Mnuchin Says U.S. Markets ‘Correction’ Is Not Very Surprising

Minnie Murray
October 13, 2018

When President Trump first hit China with 25 per cent tariffs on $50 billion of exports in June, Beijing retaliated with $50 billion of tariffs of its own.

Except, maybe not. September trade data released Friday showed the Chinese economy in surprisingly decent health-particularly set against this week's dismal Chinese markets action.

Customs data on Friday showed growth in Chinese imports of US goods decelerated to 9 percent over a year earlier.

"With global growth likely to cool further in the coming quarters and United States tariffs set to become more punishing, the recent resilience of exports is unlikely to be sustained". Evans said he wasn't aware of "anything happening in the last couple of weeks that alter my basic take that financial stability conditions are reasonably moderate, and that we're in reasonable shape at the moment".

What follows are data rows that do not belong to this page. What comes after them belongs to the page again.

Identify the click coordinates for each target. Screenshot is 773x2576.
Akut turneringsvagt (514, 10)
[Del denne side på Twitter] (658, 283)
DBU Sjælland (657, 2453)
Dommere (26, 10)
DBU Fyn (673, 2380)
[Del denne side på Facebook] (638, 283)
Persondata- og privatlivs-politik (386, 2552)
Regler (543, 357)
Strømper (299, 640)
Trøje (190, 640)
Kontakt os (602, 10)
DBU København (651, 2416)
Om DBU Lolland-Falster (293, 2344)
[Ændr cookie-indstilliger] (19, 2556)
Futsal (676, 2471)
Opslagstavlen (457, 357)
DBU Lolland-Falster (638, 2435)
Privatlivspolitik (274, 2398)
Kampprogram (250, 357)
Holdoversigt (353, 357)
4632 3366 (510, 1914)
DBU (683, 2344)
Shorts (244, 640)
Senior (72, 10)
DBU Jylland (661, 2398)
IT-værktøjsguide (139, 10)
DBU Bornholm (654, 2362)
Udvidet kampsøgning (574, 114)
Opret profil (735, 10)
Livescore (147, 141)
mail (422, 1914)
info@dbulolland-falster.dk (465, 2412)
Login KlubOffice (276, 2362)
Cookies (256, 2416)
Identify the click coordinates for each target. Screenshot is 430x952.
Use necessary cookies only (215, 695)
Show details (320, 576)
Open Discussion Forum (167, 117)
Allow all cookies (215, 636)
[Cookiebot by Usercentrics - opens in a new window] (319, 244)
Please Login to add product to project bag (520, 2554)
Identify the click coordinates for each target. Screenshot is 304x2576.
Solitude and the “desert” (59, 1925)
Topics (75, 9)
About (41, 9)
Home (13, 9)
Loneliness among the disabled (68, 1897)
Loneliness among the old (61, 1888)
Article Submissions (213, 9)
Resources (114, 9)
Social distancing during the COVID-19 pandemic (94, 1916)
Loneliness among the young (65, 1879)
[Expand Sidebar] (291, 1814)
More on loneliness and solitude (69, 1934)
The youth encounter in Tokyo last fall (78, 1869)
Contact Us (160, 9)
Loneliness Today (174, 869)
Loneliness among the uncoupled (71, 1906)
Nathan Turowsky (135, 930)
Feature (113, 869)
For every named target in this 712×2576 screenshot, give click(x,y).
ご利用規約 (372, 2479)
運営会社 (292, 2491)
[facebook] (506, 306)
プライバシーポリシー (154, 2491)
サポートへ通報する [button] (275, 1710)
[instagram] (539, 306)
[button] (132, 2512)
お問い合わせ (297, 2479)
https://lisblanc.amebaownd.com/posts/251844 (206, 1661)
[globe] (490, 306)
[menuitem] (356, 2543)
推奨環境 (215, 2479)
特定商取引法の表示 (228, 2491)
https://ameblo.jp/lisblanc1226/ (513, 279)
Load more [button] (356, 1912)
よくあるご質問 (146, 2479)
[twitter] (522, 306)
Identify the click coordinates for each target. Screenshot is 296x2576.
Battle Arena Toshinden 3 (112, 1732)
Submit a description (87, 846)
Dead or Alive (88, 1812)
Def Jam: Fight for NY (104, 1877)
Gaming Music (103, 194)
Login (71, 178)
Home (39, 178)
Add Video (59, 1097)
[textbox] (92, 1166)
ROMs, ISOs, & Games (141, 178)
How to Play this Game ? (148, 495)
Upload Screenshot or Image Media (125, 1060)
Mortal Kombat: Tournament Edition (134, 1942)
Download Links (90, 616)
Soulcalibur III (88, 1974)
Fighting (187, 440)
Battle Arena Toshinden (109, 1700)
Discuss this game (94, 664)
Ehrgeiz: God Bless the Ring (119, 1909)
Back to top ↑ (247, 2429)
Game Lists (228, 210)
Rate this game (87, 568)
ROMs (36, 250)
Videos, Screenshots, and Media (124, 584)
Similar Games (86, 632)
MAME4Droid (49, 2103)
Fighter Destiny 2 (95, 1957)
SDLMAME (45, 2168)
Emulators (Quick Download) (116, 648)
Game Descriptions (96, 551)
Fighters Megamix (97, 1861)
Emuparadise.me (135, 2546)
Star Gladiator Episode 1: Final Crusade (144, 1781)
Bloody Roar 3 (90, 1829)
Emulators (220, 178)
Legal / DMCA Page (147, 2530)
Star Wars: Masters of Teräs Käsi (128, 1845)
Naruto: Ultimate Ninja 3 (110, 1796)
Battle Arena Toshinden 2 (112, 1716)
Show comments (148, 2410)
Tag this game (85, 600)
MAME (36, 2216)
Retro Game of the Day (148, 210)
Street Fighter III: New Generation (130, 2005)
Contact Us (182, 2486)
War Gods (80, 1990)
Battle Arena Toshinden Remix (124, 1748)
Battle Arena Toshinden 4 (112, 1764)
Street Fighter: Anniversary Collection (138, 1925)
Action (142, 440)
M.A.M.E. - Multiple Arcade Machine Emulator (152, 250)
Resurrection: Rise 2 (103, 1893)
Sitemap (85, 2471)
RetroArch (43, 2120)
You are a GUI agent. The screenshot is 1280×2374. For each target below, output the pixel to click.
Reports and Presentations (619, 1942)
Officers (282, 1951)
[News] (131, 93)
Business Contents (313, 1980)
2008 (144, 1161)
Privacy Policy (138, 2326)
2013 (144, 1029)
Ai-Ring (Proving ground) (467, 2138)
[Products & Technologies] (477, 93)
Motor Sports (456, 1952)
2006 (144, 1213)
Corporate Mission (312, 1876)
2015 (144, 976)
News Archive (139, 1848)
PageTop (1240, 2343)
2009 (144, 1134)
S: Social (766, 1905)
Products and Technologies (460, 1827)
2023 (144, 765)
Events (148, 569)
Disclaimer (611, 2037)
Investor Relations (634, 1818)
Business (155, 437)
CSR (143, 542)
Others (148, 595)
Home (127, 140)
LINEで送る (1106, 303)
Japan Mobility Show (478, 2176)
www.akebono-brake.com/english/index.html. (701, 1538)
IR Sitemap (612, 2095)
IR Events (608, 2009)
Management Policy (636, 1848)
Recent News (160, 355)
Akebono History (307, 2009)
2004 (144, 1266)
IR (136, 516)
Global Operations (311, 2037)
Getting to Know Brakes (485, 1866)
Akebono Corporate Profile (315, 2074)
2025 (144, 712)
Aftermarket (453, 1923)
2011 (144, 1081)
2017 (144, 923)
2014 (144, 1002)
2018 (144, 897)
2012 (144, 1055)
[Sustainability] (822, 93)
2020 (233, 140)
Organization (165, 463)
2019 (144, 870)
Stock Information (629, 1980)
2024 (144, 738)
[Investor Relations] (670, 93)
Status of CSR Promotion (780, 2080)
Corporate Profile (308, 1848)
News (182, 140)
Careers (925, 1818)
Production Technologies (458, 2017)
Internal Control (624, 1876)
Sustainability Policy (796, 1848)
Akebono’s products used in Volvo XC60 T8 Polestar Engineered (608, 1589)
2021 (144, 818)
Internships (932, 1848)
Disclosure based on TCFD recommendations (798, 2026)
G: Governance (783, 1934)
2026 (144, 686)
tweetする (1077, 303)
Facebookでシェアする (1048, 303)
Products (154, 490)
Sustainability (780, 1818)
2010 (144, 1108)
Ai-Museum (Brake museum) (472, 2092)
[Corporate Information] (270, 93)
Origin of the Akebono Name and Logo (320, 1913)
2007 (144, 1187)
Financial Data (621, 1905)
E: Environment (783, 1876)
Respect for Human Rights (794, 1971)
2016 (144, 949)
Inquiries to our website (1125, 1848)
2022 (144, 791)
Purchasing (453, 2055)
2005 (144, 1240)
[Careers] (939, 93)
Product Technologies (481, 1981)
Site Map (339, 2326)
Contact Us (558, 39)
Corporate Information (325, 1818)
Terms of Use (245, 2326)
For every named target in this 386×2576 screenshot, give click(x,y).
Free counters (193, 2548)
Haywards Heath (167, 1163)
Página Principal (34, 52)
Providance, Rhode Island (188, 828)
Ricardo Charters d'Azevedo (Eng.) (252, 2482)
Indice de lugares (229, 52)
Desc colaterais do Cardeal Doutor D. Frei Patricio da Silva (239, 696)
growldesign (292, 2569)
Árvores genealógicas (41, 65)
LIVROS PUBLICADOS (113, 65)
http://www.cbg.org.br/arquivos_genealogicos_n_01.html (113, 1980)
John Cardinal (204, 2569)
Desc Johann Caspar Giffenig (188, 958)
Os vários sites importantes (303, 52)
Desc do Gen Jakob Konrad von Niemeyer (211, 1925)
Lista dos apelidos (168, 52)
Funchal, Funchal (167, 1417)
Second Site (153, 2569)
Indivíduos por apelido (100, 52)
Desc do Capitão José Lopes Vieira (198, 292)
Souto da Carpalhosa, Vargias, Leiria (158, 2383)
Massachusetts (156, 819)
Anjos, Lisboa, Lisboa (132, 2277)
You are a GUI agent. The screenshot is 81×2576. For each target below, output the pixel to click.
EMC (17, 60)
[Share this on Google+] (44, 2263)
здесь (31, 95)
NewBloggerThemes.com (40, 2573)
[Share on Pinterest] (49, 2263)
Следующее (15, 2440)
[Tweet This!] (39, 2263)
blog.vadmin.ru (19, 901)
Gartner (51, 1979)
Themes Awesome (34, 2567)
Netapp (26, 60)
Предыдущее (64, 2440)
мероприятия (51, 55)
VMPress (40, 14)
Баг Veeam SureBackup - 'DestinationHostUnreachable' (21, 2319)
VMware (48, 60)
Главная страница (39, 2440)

The Chinese yuan has lost almost 10 per cent of its value against the dollar this year.

The IMF said that GDP could decline as much as peak 1.6 per cent in China and close to 1 per cent in the USA if the two countries further escalate the trade war and put all proposed and retaliatory tariffs in place.

USA nuclear exports to China amounted to $170 million in 2017, the officials said. Imports grew 14.3 percent, down from 20.9 percent.


The Chinese yuan has lost almost 10 percent of its value against the US dollar this year.

As the International Monetary Fund launches talks with Pakistan over a bailout package, Mnuchin said transparency was needed for Pakistan's debts to China and other creditors.

After imposing tariffs on $50 billion worth of Chinese goods over the summer, the Trump administration last month added a 10 percent tariffs to another $200 billion worth of Chinese products, encompassing everything from household items like furniture and toys to industrial equipment.

The politically-sensitive surplus was $34.13 billion in September, surpassing the record of $31.05 billion in August. China's central bank cut its daily reference rate for a ninth day to 6.9120. Imports of American goods increased 9 percent to $12.6 billion, down from August's 11.1 percent growth.

In a separate report, the Department of Labor said the prices of goods imported from China fell 0.1 percent in September, the third month in a row of falling prices. An official survey also confirmed a further manufacturing weakening.

With China's manufacturing sector cooling and export orders shrinking, Beijing has pledged to increase export tax rebates from November 1 for the second time this year and promised to cut corporate burden on a larger scale to help struggling Chinese firms. It also slashed China's growth forecast for next year to 6.2 percent from 6.4 percent. Otherwise, China's export performance as of September is steady, and a bit disappointing in the case of non-Japan Asia.

Beijing's exports have been robustly growing all year in the face of rising tariffs and increasing uncertainty over relations with Washington.